Yesterday, my son (1,5) said ‘sì’ for the first time. Finally! It’s probably no surprise he already said ‘no‘ and ‘nee‘ for a while. We also managed to get him to say ‘ja’ with a lot of applause. So, now we’re complete.
Still, he has a huge preference for any variation of the word ‘no’. Even if he actually means ‘yes’.
Guess what: he’s now in his ‘one-word-phase’. One of the characteristics of this phase is that children do now how to say ‘no’ very well, but they just won’t say ‘yes’. So nothing strange about my son saying ‘no’ to my question whether he’d like some milk, while grabbing the bottle out of my hands…
All in one word
Of course each child is different, but from about 11 months, children start to say their first words. Generally, these words belong to two categories: names of objects and words we use in social interaction.
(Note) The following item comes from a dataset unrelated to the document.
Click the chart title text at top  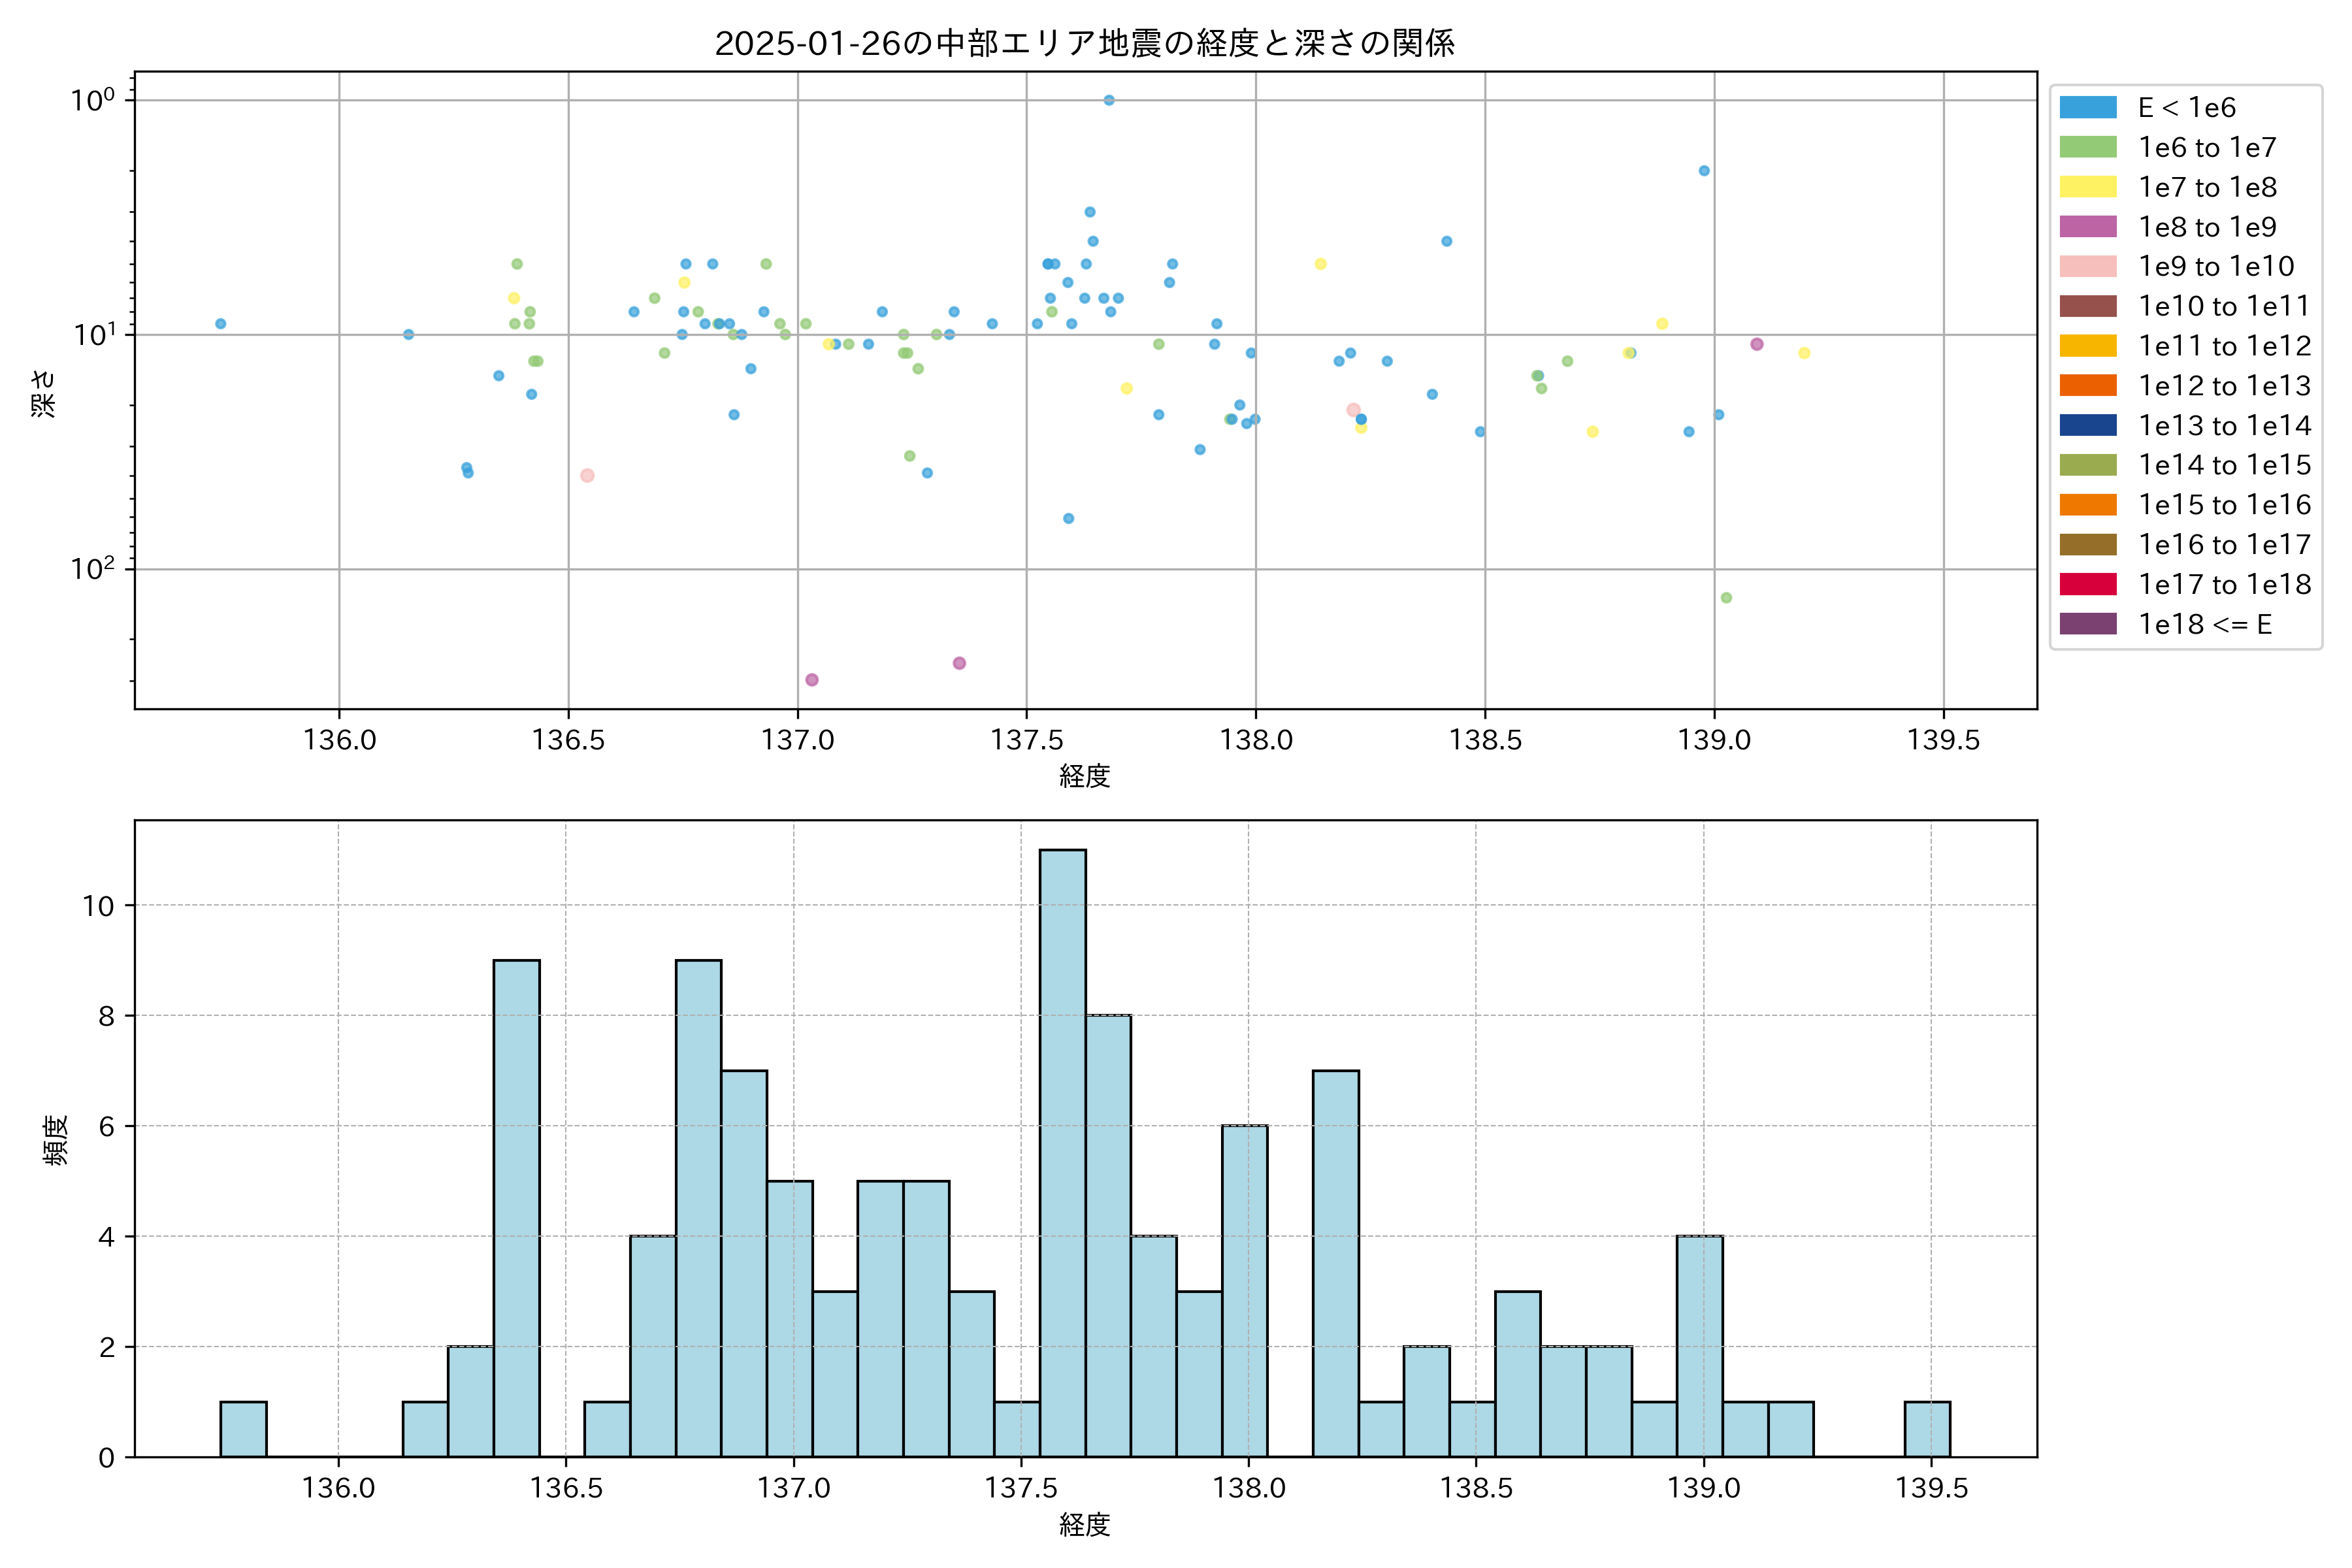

My son was highly efficient when he first started talking:
- people: mamma (‘mommy’ in both Dutch and Italian)
- animals: gatto (‘cat’ in Italian)
- voertuigen: auto (‘car’ in both Dutch and Italian)
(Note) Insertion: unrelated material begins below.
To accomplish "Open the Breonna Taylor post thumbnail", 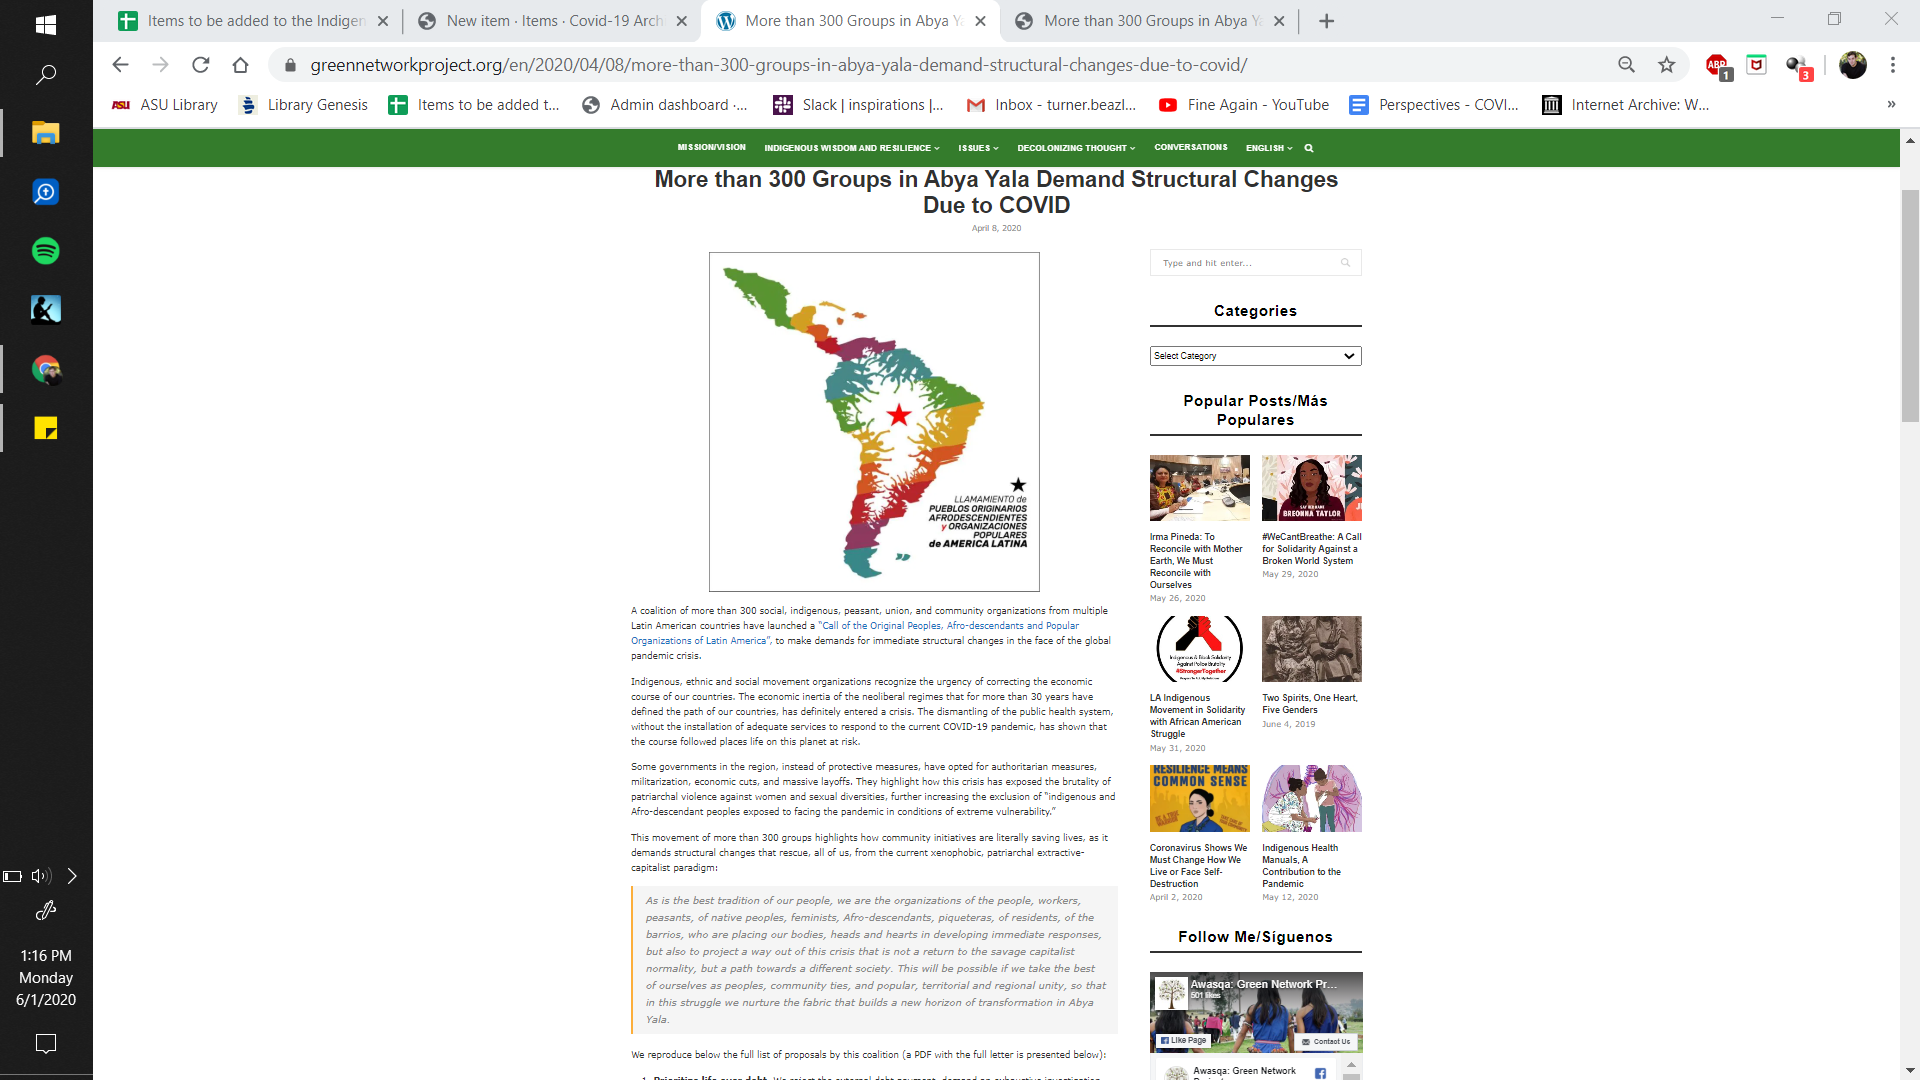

He would throw in a casual ‘hallo’ (‘hello’ in Dutch) of ‘ka’ (‘I’m done’ in Dutch)
Step by step, children are able to distinguish more categories and add more words to their vocabulary. Fortunately, he now only refers to me with ‘mamma’ (my husband is especially pleased about this) and he’s learned loads of new words.
About the age of 18 months, the ‘two-word-phase’ starts. Apparently, bilingual children could start to code-switch already. I bet it’s going to be something like ‘mamma auto’.